Where the Wild Things Are: Kids eat it up, they love it so.

After weeks of hand-wringing over whether kids could handle the emotional intensity in Spike Jonze and Dave Eggers’ big screen adaptation of Where the Wild Things Are, I decided to conduct my own unscientific study and see how my own two sons reacted to the movie. Don’t worry, this is not a Sally Mann-ish experiment, where I threw my kids into a potentially scarring situation for my own professional benefit. I vetted WTWTA first, and figured they could handle the sad-eyed beasts battling the sorrow of the loneliness of existence. That’s life, isn’t it? And any attempt to cover that up is subterfuge and a set-up for a rude awakening down the road.

My real worry going into last night’s screening was that movie is a slow-moving poem to childhood confusion and it was a total crap-shoot as to whether my five-year-old, Huck, would make it through the first act. I also brought along my fifteen-year-old, Ethan, who has always loved the book and had even met Maurice Sendak a couple times when he was baby and his dad worked for his production company. The stakes were pretty high, all around.

Things weren’t looking good about ten minutes in, when Huck wondered aloud why he didn’t have a bucket of popcorn on his lap like all the other kids around him, dammit. My bad. Problem solved. Then, to my surprise, he sat there rapt through the next forty minutes, watching as Max runs away from home, hooks up with a band of bickering Wild Things so neurotic, they make Larry David seem like a zen monk by comparison. About an hour in, when Carol flew into one of his jealous rages, my heart fell when Ethan pulled the collar of t-shirt over his head and started texting friends. But Huck, surprisingly, was still all in. In fact, he probably would have made it through the whole movie without complaint if he hadn’t started jonesing aloud for a cheeseburger during the scene when Max was getting slimed inside K.W.’s mouth. Still, Huck hung in until the credits rolled. Ethan, sadly, was still tented inside his shirt, lit up by his led light like a jack-o-lantern.

Afterward, Huck said he loved everything about the movie, especially the part where Max braves the wild seas in his tiny sailboat. If Max had that much moxy, then maybe he could, too. Oh, and the forts were awesome. Ethan, it turns out, had read the book so many times, that, at fifteen, it was still so alive in his imagination: He had no patience for the liberties the filmmakers’ took to expand it into a feature. “It looked cool, but why did they have to bring in all that extra stuff,” he scoffed. “It’s like when I’m bullshitting to fill out my page count on an essay.”

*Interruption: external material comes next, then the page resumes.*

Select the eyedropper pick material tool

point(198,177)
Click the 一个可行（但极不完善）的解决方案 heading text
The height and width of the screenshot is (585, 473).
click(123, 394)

Okay, so I guess the upshot here might be that this is one movie that works best for kids young enough to give themselves over to the emotional storminess of childhood and people old enough to look back romantically on all that chaos. Okay, PopWatchers, are you buying my arm-chair analysis WTWTA‘s kid-friendliness? Since the movie has already made $32.4 million this weekend, some of you must have taken your kids. What was their response? Would you recommend it to your friends with kids?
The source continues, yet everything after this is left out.